*WRITTEN PROBLEM:* Rewrite the listing below, changing each "computer-use agent" to "desktop assistant" and leaving everything else as it is.

*RECORDS FOR THIS TASK:*
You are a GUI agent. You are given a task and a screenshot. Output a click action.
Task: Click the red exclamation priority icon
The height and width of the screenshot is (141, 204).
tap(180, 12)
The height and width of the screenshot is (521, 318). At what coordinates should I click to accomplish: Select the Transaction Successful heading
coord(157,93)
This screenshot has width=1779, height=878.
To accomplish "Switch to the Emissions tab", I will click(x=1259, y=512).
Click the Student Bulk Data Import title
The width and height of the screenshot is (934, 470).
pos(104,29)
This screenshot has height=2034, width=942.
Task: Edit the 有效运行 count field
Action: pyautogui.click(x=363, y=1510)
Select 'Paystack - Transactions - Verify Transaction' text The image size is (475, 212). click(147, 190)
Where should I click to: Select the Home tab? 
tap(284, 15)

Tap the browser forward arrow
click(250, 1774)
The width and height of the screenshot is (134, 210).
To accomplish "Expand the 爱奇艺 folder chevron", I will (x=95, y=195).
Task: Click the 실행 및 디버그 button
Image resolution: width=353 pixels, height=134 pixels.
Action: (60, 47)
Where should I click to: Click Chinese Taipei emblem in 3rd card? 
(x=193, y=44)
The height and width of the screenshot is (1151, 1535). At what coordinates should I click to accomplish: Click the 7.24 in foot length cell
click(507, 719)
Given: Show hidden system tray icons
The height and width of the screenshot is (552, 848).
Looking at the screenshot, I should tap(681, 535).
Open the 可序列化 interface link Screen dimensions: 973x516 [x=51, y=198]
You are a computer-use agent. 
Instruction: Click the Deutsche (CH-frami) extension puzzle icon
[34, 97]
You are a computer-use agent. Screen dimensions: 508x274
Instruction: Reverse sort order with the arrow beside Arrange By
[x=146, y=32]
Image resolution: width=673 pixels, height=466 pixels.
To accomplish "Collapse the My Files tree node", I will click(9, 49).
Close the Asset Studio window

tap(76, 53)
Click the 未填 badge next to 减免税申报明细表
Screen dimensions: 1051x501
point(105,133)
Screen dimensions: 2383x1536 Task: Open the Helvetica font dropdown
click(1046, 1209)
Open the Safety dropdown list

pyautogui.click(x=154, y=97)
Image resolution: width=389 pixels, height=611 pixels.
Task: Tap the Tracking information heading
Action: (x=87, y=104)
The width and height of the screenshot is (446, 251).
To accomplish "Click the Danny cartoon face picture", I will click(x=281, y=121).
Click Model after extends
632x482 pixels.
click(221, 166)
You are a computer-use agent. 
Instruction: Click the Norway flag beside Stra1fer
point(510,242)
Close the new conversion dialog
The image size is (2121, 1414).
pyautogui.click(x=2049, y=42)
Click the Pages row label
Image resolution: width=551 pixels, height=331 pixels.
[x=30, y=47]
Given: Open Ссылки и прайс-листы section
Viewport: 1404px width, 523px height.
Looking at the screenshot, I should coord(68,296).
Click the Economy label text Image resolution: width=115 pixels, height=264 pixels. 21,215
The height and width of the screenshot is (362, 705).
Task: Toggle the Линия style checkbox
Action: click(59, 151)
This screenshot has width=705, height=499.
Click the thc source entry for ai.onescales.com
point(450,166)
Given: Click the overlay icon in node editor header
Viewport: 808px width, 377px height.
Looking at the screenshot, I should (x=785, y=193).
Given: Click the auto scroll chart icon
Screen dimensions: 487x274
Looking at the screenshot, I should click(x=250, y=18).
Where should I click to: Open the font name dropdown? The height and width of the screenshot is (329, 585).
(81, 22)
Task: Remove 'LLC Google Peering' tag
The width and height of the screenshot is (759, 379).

*OUTPUT FOR THIS EXERCISE:*
You are a GUI agent. You are given a task and a screenshot. Output a click action.
Task: Click the red exclamation priority icon
The height and width of the screenshot is (141, 204).
tap(180, 12)
The height and width of the screenshot is (521, 318). At what coordinates should I click to accomplish: Select the Transaction Successful heading
coord(157,93)
This screenshot has width=1779, height=878.
To accomplish "Switch to the Emissions tab", I will click(x=1259, y=512).
Click the Student Bulk Data Import title
The width and height of the screenshot is (934, 470).
pos(104,29)
This screenshot has height=2034, width=942.
Task: Edit the 有效运行 count field
Action: pyautogui.click(x=363, y=1510)
Select 'Paystack - Transactions - Verify Transaction' text The image size is (475, 212). click(147, 190)
Where should I click to: Select the Home tab? 
tap(284, 15)

Tap the browser forward arrow
click(250, 1774)
The width and height of the screenshot is (134, 210).
To accomplish "Expand the 爱奇艺 folder chevron", I will (x=95, y=195).
Task: Click the 실행 및 디버그 button
Image resolution: width=353 pixels, height=134 pixels.
Action: (60, 47)
Where should I click to: Click Chinese Taipei emblem in 3rd card? 
(x=193, y=44)
The height and width of the screenshot is (1151, 1535). At what coordinates should I click to accomplish: Click the 7.24 in foot length cell
click(507, 719)
Given: Show hidden system tray icons
The height and width of the screenshot is (552, 848).
Looking at the screenshot, I should tap(681, 535).
Open the 可序列化 interface link Screen dimensions: 973x516 [x=51, y=198]
You are a desktop assistant. 
Instruction: Click the Deutsche (CH-frami) extension puzzle icon
[34, 97]
You are a desktop assistant. Screen dimensions: 508x274
Instruction: Reverse sort order with the arrow beside Arrange By
[x=146, y=32]
Image resolution: width=673 pixels, height=466 pixels.
To accomplish "Collapse the My Files tree node", I will click(9, 49).
Close the Asset Studio window

tap(76, 53)
Click the 未填 badge next to 减免税申报明细表
Screen dimensions: 1051x501
point(105,133)
Screen dimensions: 2383x1536 Task: Open the Helvetica font dropdown
click(1046, 1209)
Open the Safety dropdown list

pyautogui.click(x=154, y=97)
Image resolution: width=389 pixels, height=611 pixels.
Task: Tap the Tracking information heading
Action: (x=87, y=104)
The width and height of the screenshot is (446, 251).
To accomplish "Click the Danny cartoon face picture", I will click(x=281, y=121).
Click Model after extends
632x482 pixels.
click(221, 166)
You are a desktop assistant. 
Instruction: Click the Norway flag beside Stra1fer
point(510,242)
Close the new conversion dialog
The image size is (2121, 1414).
pyautogui.click(x=2049, y=42)
Click the Pages row label
Image resolution: width=551 pixels, height=331 pixels.
[x=30, y=47]
Given: Open Ссылки и прайс-листы section
Viewport: 1404px width, 523px height.
Looking at the screenshot, I should coord(68,296).
Click the Economy label text Image resolution: width=115 pixels, height=264 pixels. 21,215
The height and width of the screenshot is (362, 705).
Task: Toggle the Линия style checkbox
Action: click(59, 151)
This screenshot has width=705, height=499.
Click the thc source entry for ai.onescales.com
point(450,166)
Given: Click the overlay icon in node editor header
Viewport: 808px width, 377px height.
Looking at the screenshot, I should (x=785, y=193).
Given: Click the auto scroll chart icon
Screen dimensions: 487x274
Looking at the screenshot, I should click(x=250, y=18).
Where should I click to: Open the font name dropdown? The height and width of the screenshot is (329, 585).
(81, 22)
Task: Remove 'LLC Google Peering' tag
The width and height of the screenshot is (759, 379).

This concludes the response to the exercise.